Excerpt:
/---
The maximum penalty for such an offence is 12 years' imprisonment and/or a fine of $79,200.
On 25 June 2010, the applicant was sentenced to a term of imprisonment of 5 years and 6 months commencing 25 June 2010 and expiring on 24 December 2015, with a non-parole period of 3 years and 6 months. The applicant will be eligible for release on parole on 24 December 2013.
Factual matters
The applicant has born on 6 October 1955. She is, accordingly, aged 55 years.
The following facts were summarised in the Crown's written submissions:-
"6. The Applicant was the manager, authorised representative and compliance manager of a money transfer business, which operated from a number of locations including inside a fabric shop in Cabramatta and inside a Vietnamese green grocery in Bankstown.
7. In the course of that business, the Applicant received large amounts of cash from customers along with instructions to transfer the funds to beneficiaries in Vietnam. Commonly, those instructions falsely purported to originate from registered customers of the business, bore false names and signatures and directed multiple transfers of the funds, artificially split up into amounts of less than $10,000.00, often to the same beneficiary on the same date. The Applicant deposited the cash into the business bank account to cover the value of the instructions received.
8. The Applicant failed to obtain any identification from customers for any of the relevant cash transfers and failed to instruct her employees about the reporting requirements of the Financial Transaction Reports Act ...
9. The Applicant instructed employees of the business that it was permissible for a customer to send more than $10,000.00 if it was split up into two or more transfers of less than $10,000.00 each, and that in those circumstances no customer identification was required; and it was acceptable for customers to sign in different names and that, provided each transfer was for less than $10,000.00, the customer's signature was no important."
Leading up to April 2006, the applicant received training and information from AUSTRAC, the Commonwealth Government Agency responsible for training, monitoring and reviewing cash dealers and designated remittance services for compliance with legislation including the Financial Transaction Reports Act 1988 (Cth) and the Anti-Money Laundering and Counter Terrorism Financing Act 2006 (Cth).
In 2007 and 2008, the applicant operated an international money transfer business. The business' head office was responsible for lodging with AUSTRAC significant cash transaction reports, for cash dealings of $10,000 of more for itself and all of its branches and agents (19 in all including the Bankstown branch).
Remarks on sentence
The sentencing hearing took place on 4 December 2009 and 11 June 2010. A detailed statement of facts was tendered.
The sentencing judge, in his remarks on sentence made on 25 June 2010 (p.1), set out the facts as summarised by the Crown as follows:-
"(1) During the relevant two and half month period, the offender, through her money transfer business, collected $1,948,014.26 in cash together with 234 instructions to transfer that money to Vietnam.
(2) On each occasion, when the cash was presented to the money transfer business for subsequent transfer to Vietnam, it was presented in amounts greater than $10,000 and then counted out in a number of smaller amounts, each of less than $10,000. The customer then completed a series of written instruction sheets, which often involved false names.
(3) The counting out of the cash into less than the $10,000 lots were carried out by:-
(a) the customer in the presence of this offender or her staff;
(b) the offender; or
(c) one of the offender's employees.
(4) The offender then took possession of the cash and the written transfer instructions.
\---
Written problem 1:
According to the sentencing excerpt, on what date will the applicant become eligible for release on parole?
The listing that comes after this text has no connection to it.

Record set:
/---
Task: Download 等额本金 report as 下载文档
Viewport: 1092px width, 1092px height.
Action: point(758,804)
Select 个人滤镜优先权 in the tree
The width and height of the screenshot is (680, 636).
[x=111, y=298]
\---
Written problem 2:
Quote every line of the listing, character for character.

Right answer 1:
24 December 2013

Right answer 2:
Task: Download 等额本金 report as 下载文档
Viewport: 1092px width, 1092px height.
Action: point(758,804)
Select 个人滤镜优先权 in the tree
The width and height of the screenshot is (680, 636).
[x=111, y=298]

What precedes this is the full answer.